Als Professor an der Columbia-Universität in New York, wo Taubes auf dem Weg von Zürich über Jerusalem gelandet war, beginnt er, sich über Gastprofessuren an der FU in Berlin zu etablieren. Ständig unterwegs zwischen New York, Paris und West-Berlin, saugte er dabei alles an Wichtigem und Nebensächlichem, an Klatsch, Intrigen und neuen Themen wie ein Schwamm auf. Zurück in Deutschland behält er das Aufgesaugte nicht für sich, sondern versprüht es in alle Richtungen. Er wird neben Jürgen Habermas Mitbegründer der Theorie-Reihe bei Suhrkamp und bringt andauernd Autoren wie Michel Foucault, Pierre Bourdieu oder den Islamforscher Henry Corbin ins Gespräch, die in Deutschland in den sechziger Jahren keiner kannte. Auch Blumenberg, der zu der Zeit begann, im Widerstand gegen die Resignation der geistigen Spezialarbeiter vor der Wahrheit eine interdisziplinäre Forschungsgruppe aufzubauen, die heute unter dem Namen "Poetik und Hermeneutik" legendär geworden ist, profitierte davon. Es sei einer gekommen, "wie gemacht zur Intersubjektivität und dann zur Interdisziplinarität", notierte Blumenberg, und habe seine Forschungsgruppe mit "mitgebrachter US-Hermeneutikfrische" versorgt. Es sei nie ganz falsch gewesen, einen Autor kennenzulernen, weil Taubes ihn schon kannte. Und, fügte Blumenberg hinzu, "es war für keinen ein Nachteil, von JT in eine seiner zahlreichen Verbindungen hineingezogen zu werden, die gelegentlich mit Verlegerlebensgefährtenschaften endeten". Diese Sätze gehören zu Notizen, die Blumenberg 1987, kurz nach Taubes' Tod, für einen nie veröffentlichten Nachruf machte. Die Notizen aus dem Nachlass beschließen den Briefband, und sie hinterlassen - entgegen den hier zitierten Sätzen - den Eindruck, es sei eine lang unterdrückte Aggression zum Ausbruch gekommen. Taubes habe sich dem Problem, dass mit der Kritik irgendwann auch mal Schluss sein müsste, entzogen, "indem er nichts verfertigte, was hätte kritisiert werden können", heißt es im letzten Satz. Der Krimi des Briefwechsels endet damit mit einer Leiche ohne Mord.
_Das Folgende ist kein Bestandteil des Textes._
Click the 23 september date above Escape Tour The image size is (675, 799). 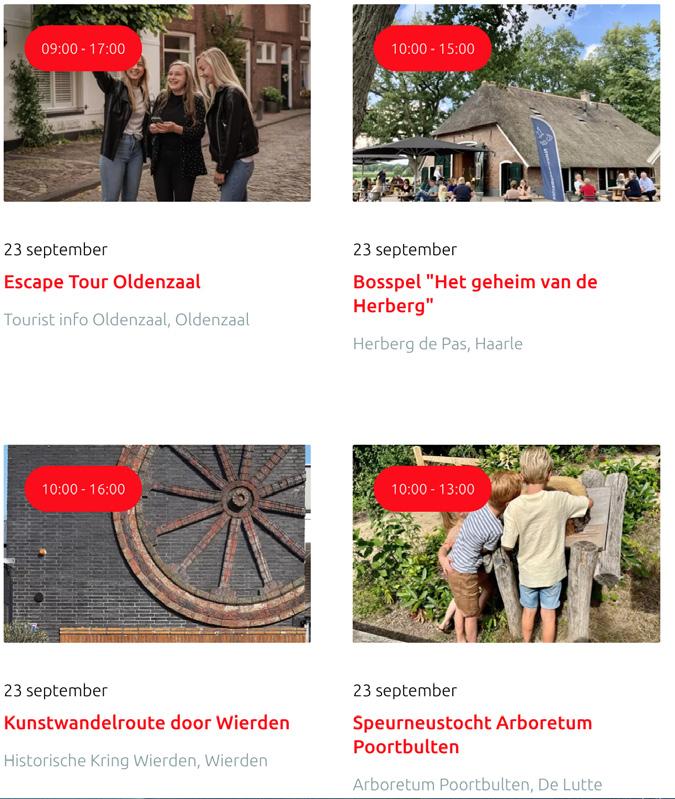point(56,250)
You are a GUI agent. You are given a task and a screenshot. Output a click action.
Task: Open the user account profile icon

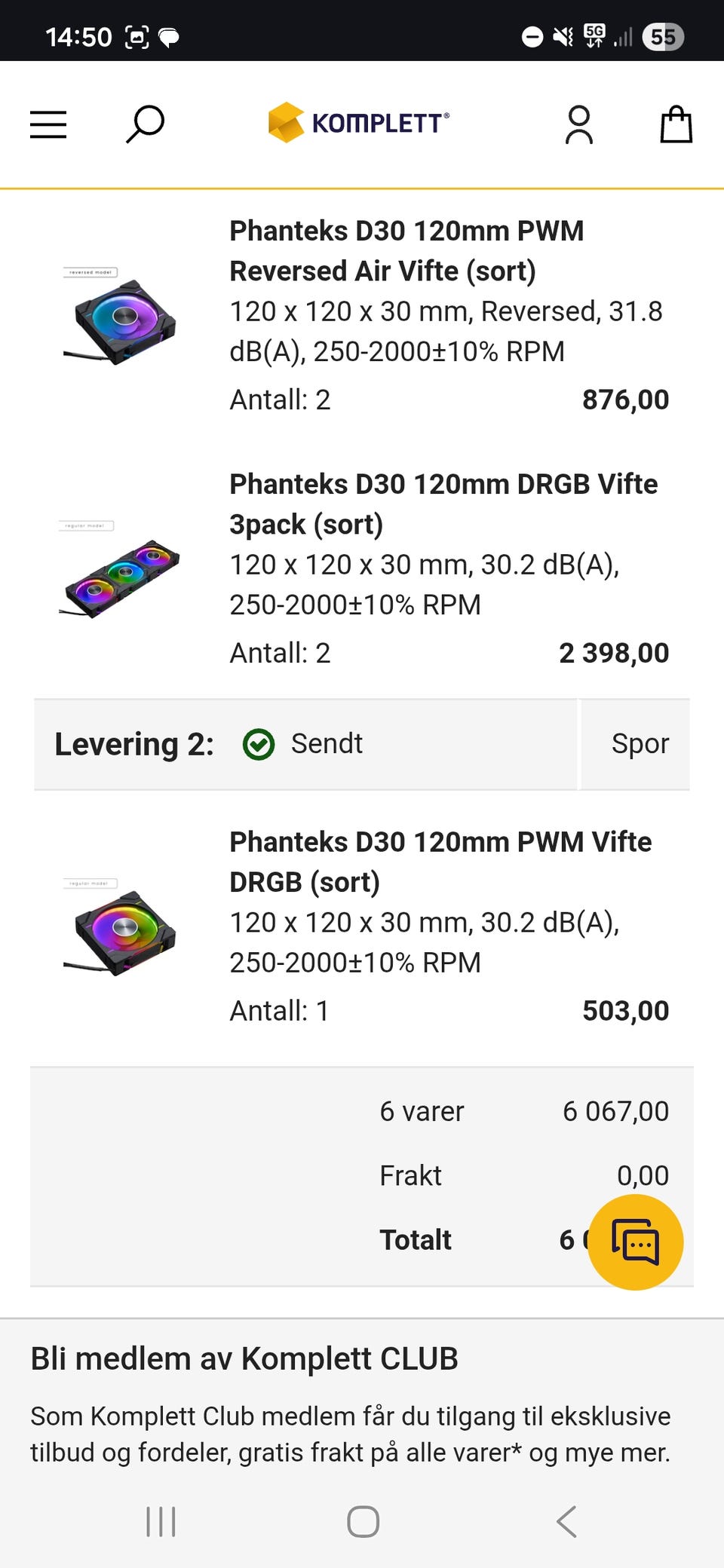pos(578,124)
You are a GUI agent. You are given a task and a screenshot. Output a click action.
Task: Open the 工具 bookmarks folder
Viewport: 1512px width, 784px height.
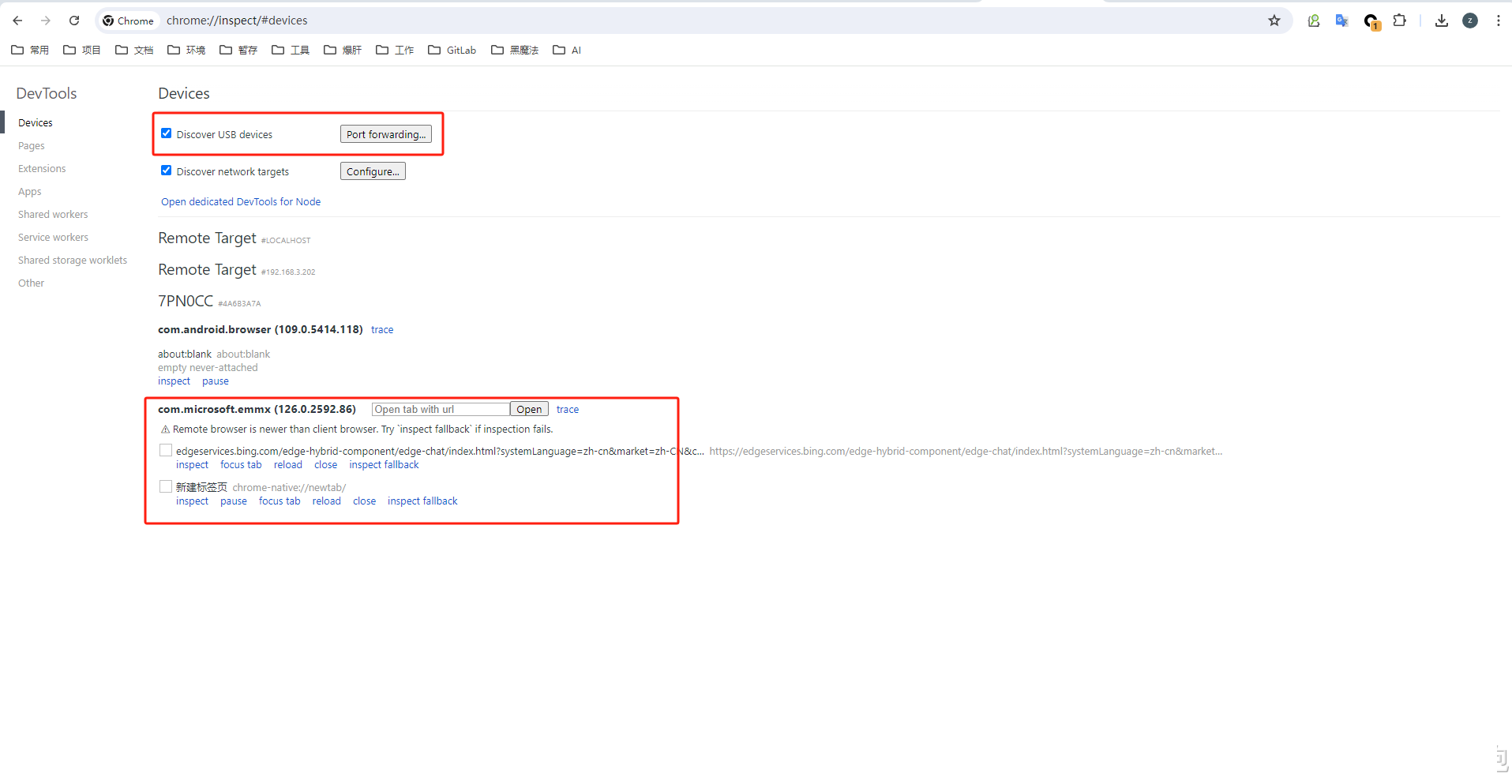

Bis dahin beschreibt er eine auch durch die persönlichste Anteilnahme gehende Auseinandersetzung zwischen zwei am Ende unvereinbaren Positionen. Blumenberg verfolgt bis zu seinem Tod 1996 vor allem ein Ziel: sich so einzurichten, dass er die Ruhe und den Schutz für eines der umfangreichsten philosophischen Werke des 20. Jahrhunderts für sich gewährleistet sah. Danach wählt er seinen letzten Lehrstuhl in Münster aus, deshalb wohnt er immer in kleinen Orten und organisiert seinen Tagesablauf nach dem Rhythmus seiner Schreibzeit in der Nacht. Wenn er ein Buch fertighat, beginnt er die Arbeit am nächsten. Während Taubes nach seiner 1947 erschienenen Dissertation außer gelegentlichen Aufsätzen überhaupt nichts mehr schrieb. Dafür las beziehungsweise überflog er aber alles, was ihm in die Hände geriet, und kommentierte es.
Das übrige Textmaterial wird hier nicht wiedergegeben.